Reproduce the commentary on Mitt Romney's Nevada caucus win below, word for word and in full.

* **TEXT SHOWN**:
..............................

Mitt Romney won Nevada handily, and no surprise there. As I said a few days ago, Mitt could not have scheduled the February contests better if he created them on his own spreadsheet. February consists of a series of caucuses and primaries that feature states that by and large went decisively for Romney in his otherwise forgettable 2008 run, neighboring states of his far flung (and geographically strategically placed!) “homes” of Utah, Michigan and Massachusetts.
He won 48% of the vote, with Gingrich at 23%, Paul at 19% and Santorum 11% (with 71% of the precincts reporting). Romney received 51% of the vote in 2008, with Paul in 2nd at 14%. So Nevadans still like Mitt – about 25% of Republican caucus-goers are Mormons, and 91% of them chose him – but not quite as much as they did back then. Thus Mitt was denied a desired 50%+ win, once again falling a bit short of attracting majority Republican support, which he had hoped would help put to rest the “weak on the right” anti-Mitt arguments.

..............................

Saved data entries:

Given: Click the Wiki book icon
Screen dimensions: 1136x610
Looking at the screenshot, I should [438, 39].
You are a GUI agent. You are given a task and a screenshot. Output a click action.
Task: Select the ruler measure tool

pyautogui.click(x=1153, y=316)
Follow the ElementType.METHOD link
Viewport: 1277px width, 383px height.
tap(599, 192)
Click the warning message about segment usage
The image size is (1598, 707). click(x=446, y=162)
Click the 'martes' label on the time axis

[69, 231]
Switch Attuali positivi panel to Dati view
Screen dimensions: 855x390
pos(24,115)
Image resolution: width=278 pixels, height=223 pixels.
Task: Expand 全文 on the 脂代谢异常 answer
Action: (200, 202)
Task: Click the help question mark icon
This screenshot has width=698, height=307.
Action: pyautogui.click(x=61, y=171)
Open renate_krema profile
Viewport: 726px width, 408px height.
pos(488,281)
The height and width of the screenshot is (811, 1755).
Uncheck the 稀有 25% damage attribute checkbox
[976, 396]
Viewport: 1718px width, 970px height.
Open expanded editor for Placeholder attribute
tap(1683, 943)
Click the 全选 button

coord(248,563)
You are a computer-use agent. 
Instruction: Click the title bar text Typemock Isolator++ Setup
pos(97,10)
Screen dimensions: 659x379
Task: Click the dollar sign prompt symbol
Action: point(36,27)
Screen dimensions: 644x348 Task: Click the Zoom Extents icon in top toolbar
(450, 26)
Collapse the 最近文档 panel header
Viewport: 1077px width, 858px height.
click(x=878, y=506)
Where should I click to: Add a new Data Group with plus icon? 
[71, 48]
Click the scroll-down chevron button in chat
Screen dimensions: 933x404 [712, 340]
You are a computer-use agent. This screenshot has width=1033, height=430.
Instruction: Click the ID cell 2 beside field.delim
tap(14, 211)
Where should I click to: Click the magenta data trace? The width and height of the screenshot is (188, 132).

..............................

* **TASK SOLUTION**:
Mitt Romney won Nevada handily, and no surprise there. As I said a few days ago, Mitt could not have scheduled the February contests better if he created them on his own spreadsheet. February consists of a series of caucuses and primaries that feature states that by and large went decisively for Romney in his otherwise forgettable 2008 run, neighboring states of his far flung (and geographically strategically placed!) “homes” of Utah, Michigan and Massachusetts.
He won 48% of the vote, with Gingrich at 23%, Paul at 19% and Santorum 11% (with 71% of the precincts reporting). Romney received 51% of the vote in 2008, with Paul in 2nd at 14%. So Nevadans still like Mitt – about 25% of Republican caucus-goers are Mormons, and 91% of them chose him – but not quite as much as they did back then. Thus Mitt was denied a desired 50%+ win, once again falling a bit short of attracting majority Republican support, which he had hoped would help put to rest the “weak on the right” anti-Mitt arguments.